When Lucy Nightingale first meets Marcus Sommerville, she never expected this man would be the answer to her problems. She was swimming naked in the early hours of the morning at the nearby bath and wash house and he was also swimming, also naked in the same pool at the same time. (Except Lucy shouldn't be there because St. George's is only for men.)
But that first meeting leaves both Lucy and Marcus curious about the other and, when Lucy finds out that Marcus might be able to help her with the dire financial predicament she finds herself in, she approaches him with an offer.
An honorable one: he'll lend her the full amount she needs to pay off her father's loan and she'll pay him back with interest for three years.

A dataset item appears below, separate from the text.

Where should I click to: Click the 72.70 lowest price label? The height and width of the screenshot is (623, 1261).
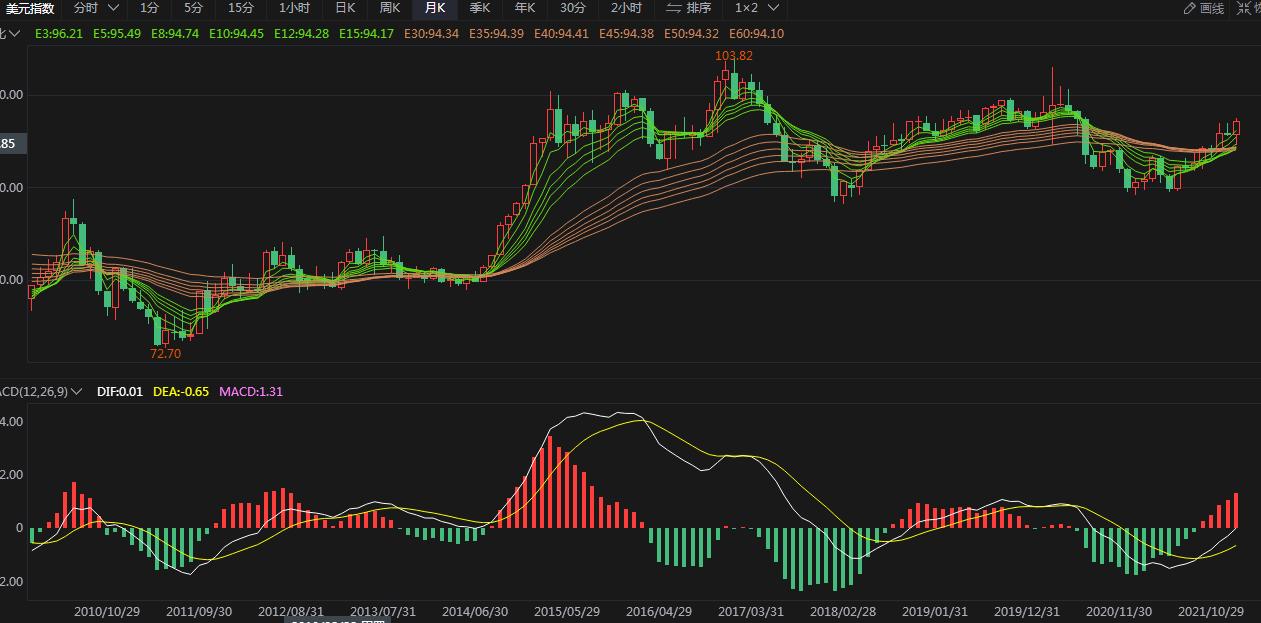pyautogui.click(x=166, y=353)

But Marcus counters her offer with a dishonorable one: in exchange for the loan, Marcus wants Lucy as his mistress.
Of course Lucy refuses but she cannot allow Marcus to walk away and after much negotiations, she agrees to two dinners and a show with him.

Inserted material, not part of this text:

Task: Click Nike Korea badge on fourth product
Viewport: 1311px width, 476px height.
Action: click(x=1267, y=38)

Ever the businessman, Marcus is determined to profit as much from each encounter as he can.
The first thing that drew me to this book are the descriptions: Ava Young is very good at writing clear, image-invoking descriptions of everything --
I love that she describes Lucy's small chocolate shop, Nightingale's as a "sliver of a shop" (loc 48) and how Piccadilly Street is like "a picture gallery, with live people in frames." (loc 2813)
As I was reviewing all the passages I highlighted while reading the story, I discovered that a majority of those highlights had to do with Young's vivid description of things, people and places. The author makes us aware of everything else that usually happens while the hero and heroine are courting.
This is both a plus (+) and a minus (-), I think. I enjoyed the detailed description and narration of the gathering at Mr and Mrs Grey's house in Chapter 7 -- a chapter where the hero and heroine do not interact at all.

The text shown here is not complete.